Bone marrow derived macrophages (BMDM)
Bone marrow cells from tibia, femur and humerus of donor mice (WT or CalpTG) were obtained after bones were flushed with 1 ml of PBS. Cells were passed through 70 µm sieve, treated with ACK and finally incubated for 7 to 10 days at 37 °C in a medium containing HAM’s F12 250 ml, DMEM 250 ml, decomplemented fetal calf serum 10%, glutamine 200 mmol.l−1 and mouse recombinant M-CSF 10 ng.ml−1 (ML 416, R&D systems) to obtain adherent BMDM. BMDM were plated in 96 wells (5.105.ml−1) and primed with 10 ng.ml−1 Lipopolysaccharides (LPS) from Escherichia coli 055:B5 (Sigma-Aldrich) during 3 hours and treated with inflammasome activators for 1 to 6 hours: MSU 300 µg.ml−1 (Invivogen), silica particles 100 µg.ml−1 (Invivogen), ATP 5 mmol.l−1 (Sigma-Aldrich) and Nigericin 5 µmol.l−1 (Invivogen). Il-1α and Il-1β excretions were measured in cell supernatant by ELISA (MLA00, MLB00C, R&D systems). Cells mRNA has been collected using the RNeasy kit (Qiagen) according to manufacturer’s instructions.
Histochemistry and morphometric analyses
Kidneys, heart, aorta, skin and spleen from mice of each group were immersed in AFA and formalin (formaldehyde 4%) solution or snap-frozen. After 24 h in formalin solution, brains have been immersed in 20% sucrose solution for 24 hours and then frozen at −80 °C. Formalin-fixed tissues were embedded in paraffin after conventional processing (alcohol dehydration), and 4-µm thick sections were stained with Masson trichromic solution, hematoxylin-eosin or sirius red in picric acid solution. Heart nuclei were stained with DAPI (Invitrogen, Thermofischer scientific, 1/2000) and cell count/surface was performed to assess myocardic hypertrophy by using an Image J software-based Macro. Perpendicular cross-sections at standardized distance from the renal hilus (0.3 mm) have been performed to measure kidney interlobar arteries media surface. Similarly, four sections of the thoracic descending aorta have been performed to assess the mean media surface for each animal. The number of glomeruli/field, the surface of all glomeruli, and urinary chamber have been measured in 10 renal cortex Masson-stained sections at 200x magnification. For each animal, the mean value has been considered. Kidney fibrosis has been assessed by measuring sirius red-stained surface under polarized light in 10 renal cortex sections at 200x magnification. For each animal, the mean value has been considered. All measures have been performed by using AnalySIS® software.

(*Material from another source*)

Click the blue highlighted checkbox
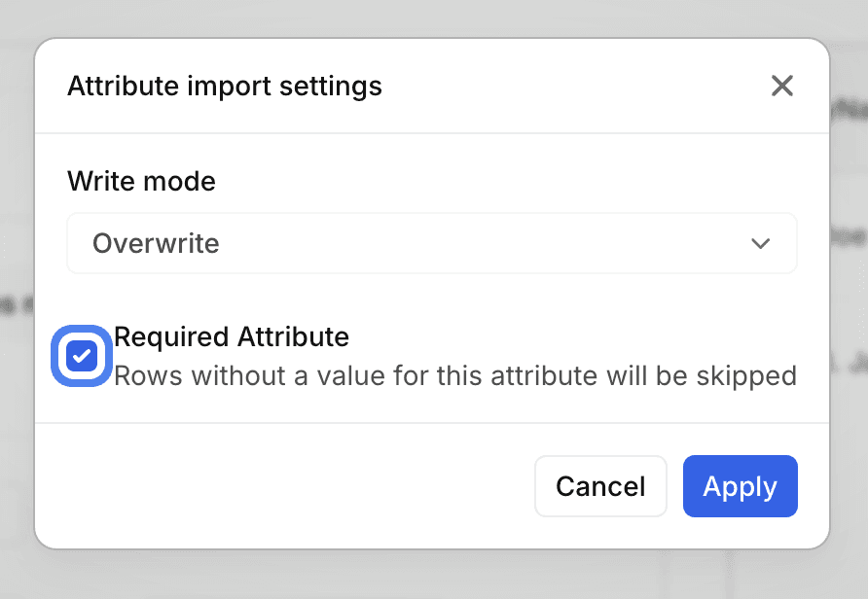The image size is (868, 599). (x=82, y=356)
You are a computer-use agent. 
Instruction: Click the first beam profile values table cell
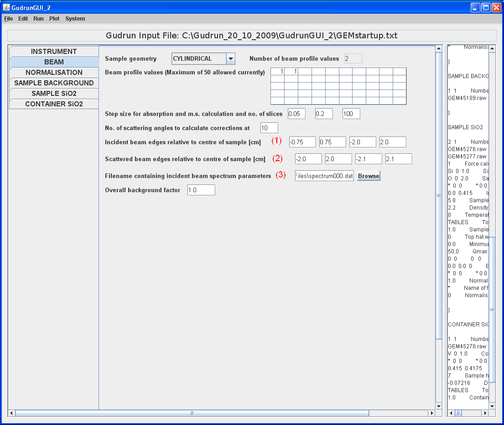point(277,71)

Beta-galactosidase activity
β-Galactosidase-related staining was performed on 10 µm unfixed kidney sections with Senescence β-Galactosidase Staining Kit accpording to manufacturer’s instructions (Cell signaling technology, #9860). Stained surface has been measured in 8 renal cortex sections at 200x magnification. For each animal, the mean value has been considered. All measures have been performed by using AnalySIS® software.
Immunohistochemistry and immunofluorescence
Four-micrometer-thick sections of paraffin-embedded kidneys were dewaxed, heated in citric acid solution and next incubated with antibodies. After blockade of endogenous peroxidase, sections were immunostained with a rat anti-F4/80 monoclonal antibody (MCA497GA, ABD Serotec, 1/2000). The mean cell count was performed on 10 sections at 400x magnification. Four-micrometer-thick cryostat sections were fixed with acetone for 7 min. After blockade of endogenous peroxidase, sections were stained with a mouse anti-CD3 monoclonal antibody (A0452, Dako, 1/200). The mean cell count was performed on 10 sections at 400x magnification. Immunostaining was revealed by specific Histofin (Nichirei Biosciences) and AEC (k34769, Dako) and counterstaining was performed with hematoxylin QS (Vector). An aqueous mounting media was used (Scytek laboratory).
Brains were cut into 10 µm coronal sections after spotting of hypothalamus. Sections were rehydrated and then heated in pH6 citric acid bath. After blocking and permeabilization with PBS BSA 2% and Triton 0.1%, astrocytes were marked with a rabbit anti-GFAP polyclonal antibody (ab7260, Abcam, 1/2000), and secondary antibody Alexa Fluor 488 goat anti rabbit (A11008, Invitrogen, 1/1000). Nucleus was marked with DAPI (Invitrogen, Thermofischer scientific, 1/2000). Astrocytic process measures were performed on 6 stacks of images of hippocampus CA1 region for each mouse. Each stack was obtained by addition of photos at 600x magnification by using an Olympus ix83 microscope and CellSens Dimension software. Astrocytes morphometry was carried out with Image J software, using the plugin NeuronJ. The mean length of astrocytes processes was calculated for each mouse.
Spleens were frozen and secondarily fixed with formaldehyde acetic acid solution. Three-µm sections were stained with hematoxylin-eosin-safran coloration. Megacaryocytes were stained with a rabbit anti-factor VIII polyclonal antibody (A0082, Dako, 1/500).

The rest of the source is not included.